Ho riletto 100 volte il tuo messaggio: “vedrai che non cambierà nulla”, “non ti dimenticherò” “Ti amo immensamente”. Ma i km che ci separano sembrano infiniti e così le domande che già mi assillano. Mi chiedo costantemente se questa lontananza ci rafforzerà o ci distruggerà, se ne varrà la pena, se sapremo essere più forti delle insinuazioni di tutti e delle tentazioni che, inevitabilmente, incontreremo in questo nostro cammino parallelo. Mentre ci rifletto sopra, sono già passati due mesi.Ti sto pensando mentre guardo le foto dell’ennesima serata che hai caricato su facebook e ti vedo solare: balli divertita - tra gente che non conosco - una musica che posso solo immaginare e che risuona nel mio cuore come un eco martellante che distrugge qualsiasi certezza. Mi immagino mille volti indefiniti che ti guardano rapiti e conquistati, ma provo a farmi forza pensando che “tutto questo è normale” perchè l’erasmus è “solo una breve parentesi della nostra vita insieme” e non puoi perdere l’occasione di godertela al massimo. Ma non posso evitare di pensare anche a me e a questo vuoto profondo che non mi dà pace. Chissà se mi ascolti. Per te è tutto nuovo, è come una tela bianca che a poco a poco hai dipinto con nuove amicizie, ristoranti di cui non conoscevi l’esistenza ora ospitano la tua figura elegante e si impregnano del tuo profumo, si colorano con la tua bellezza. Mi ricordo ancora quando, mossa dalla frenesia della prima impressione, definivi “vuota e bruttina” quella stanzina in cui sei ritratta felice e che ora parla di te in ogni centimetro. Ma per me è diverso: mi aggiro per la città che ho sempre sentito nostra e mi accorgo che manca qualcosa, manca qualcuno, manchi tu.

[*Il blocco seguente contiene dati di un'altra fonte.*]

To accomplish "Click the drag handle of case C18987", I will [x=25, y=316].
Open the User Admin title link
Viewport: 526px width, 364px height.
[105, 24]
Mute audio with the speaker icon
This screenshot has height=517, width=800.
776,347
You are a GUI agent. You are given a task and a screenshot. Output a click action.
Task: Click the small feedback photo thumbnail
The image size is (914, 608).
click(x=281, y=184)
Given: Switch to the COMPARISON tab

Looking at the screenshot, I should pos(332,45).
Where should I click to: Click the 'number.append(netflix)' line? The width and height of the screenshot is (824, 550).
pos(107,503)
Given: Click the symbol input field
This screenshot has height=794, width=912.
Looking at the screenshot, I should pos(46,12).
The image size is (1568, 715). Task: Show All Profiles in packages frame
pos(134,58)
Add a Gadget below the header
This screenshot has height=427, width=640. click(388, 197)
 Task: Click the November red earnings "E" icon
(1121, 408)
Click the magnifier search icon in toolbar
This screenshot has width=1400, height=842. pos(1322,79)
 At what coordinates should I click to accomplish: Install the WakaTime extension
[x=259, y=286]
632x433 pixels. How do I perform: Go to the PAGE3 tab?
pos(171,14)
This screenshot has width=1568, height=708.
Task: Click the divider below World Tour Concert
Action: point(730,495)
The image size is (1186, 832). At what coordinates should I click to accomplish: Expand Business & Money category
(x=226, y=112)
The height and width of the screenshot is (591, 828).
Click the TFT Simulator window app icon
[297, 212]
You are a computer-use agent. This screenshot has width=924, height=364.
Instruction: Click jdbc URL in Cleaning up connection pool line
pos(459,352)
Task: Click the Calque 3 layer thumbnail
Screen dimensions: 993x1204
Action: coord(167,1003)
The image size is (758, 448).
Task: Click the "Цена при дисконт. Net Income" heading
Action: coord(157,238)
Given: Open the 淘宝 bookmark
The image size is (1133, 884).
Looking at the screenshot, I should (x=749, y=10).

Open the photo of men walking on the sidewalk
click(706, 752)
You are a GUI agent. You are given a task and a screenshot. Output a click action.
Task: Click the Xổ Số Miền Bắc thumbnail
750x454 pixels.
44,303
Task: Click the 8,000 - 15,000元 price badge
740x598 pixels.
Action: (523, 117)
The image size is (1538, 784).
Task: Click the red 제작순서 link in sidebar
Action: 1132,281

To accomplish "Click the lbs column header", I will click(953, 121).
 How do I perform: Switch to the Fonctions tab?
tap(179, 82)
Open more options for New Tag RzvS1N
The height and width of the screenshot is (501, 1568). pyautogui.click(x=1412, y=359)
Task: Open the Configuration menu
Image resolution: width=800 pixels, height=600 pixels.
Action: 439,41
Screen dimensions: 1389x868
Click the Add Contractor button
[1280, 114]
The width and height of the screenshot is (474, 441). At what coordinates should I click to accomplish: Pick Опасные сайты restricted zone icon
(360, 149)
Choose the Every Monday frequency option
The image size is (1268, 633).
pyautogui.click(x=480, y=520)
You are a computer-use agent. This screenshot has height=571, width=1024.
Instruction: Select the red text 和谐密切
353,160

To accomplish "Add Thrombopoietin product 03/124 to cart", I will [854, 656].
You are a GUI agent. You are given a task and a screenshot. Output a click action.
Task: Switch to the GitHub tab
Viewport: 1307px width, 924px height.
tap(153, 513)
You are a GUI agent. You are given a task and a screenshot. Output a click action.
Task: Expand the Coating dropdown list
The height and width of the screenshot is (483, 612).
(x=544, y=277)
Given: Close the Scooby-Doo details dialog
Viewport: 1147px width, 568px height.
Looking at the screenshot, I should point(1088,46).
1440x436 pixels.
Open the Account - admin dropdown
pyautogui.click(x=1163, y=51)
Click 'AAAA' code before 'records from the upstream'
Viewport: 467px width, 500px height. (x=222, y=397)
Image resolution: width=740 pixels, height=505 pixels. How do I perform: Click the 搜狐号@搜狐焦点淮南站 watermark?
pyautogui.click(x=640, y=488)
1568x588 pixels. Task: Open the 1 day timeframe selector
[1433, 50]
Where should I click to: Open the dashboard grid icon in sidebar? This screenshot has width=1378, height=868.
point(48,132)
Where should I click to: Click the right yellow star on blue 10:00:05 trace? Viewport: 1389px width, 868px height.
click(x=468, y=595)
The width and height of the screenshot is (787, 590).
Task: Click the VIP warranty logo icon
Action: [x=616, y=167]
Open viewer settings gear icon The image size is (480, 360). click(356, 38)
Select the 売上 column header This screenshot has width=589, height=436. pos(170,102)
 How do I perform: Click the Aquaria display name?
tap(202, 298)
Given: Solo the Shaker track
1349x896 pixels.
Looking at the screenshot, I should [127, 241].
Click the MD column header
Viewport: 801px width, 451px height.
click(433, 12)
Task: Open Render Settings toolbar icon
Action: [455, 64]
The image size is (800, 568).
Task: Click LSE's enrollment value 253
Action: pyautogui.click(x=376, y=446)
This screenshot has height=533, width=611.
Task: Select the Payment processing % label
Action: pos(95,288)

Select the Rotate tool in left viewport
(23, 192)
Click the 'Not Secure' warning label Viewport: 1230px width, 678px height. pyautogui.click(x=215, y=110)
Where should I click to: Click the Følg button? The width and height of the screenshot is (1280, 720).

Osservo sconsolato la sedia vuota del “bar della domenica”, non sento le tue braccia che mi cingono quando - di notte - giro per la città in motorino, non mi innamoro ogni istante del tuo sorriso. Studio come non ho mai fatto prima, ma quando torno a casa o supero un esame non ricevo un tuo abbraccio, non ti vedo che gioisci per me. Ti sento al telefono ma è freddo, i messaggi sono pochi, skype non ti può sostituire. Gli amici fanno quello che possono: “mi dicono di non preoccuparmi e che tutto si sistemerà o che - se così non sarà - vorrà dire che non ne valeva veramente la pena”.
Quando torni?
Partendo da questa bella riflessione a voce alta, mi chiedo: “ma il vero amore può sopravvivere davvero a tutto?”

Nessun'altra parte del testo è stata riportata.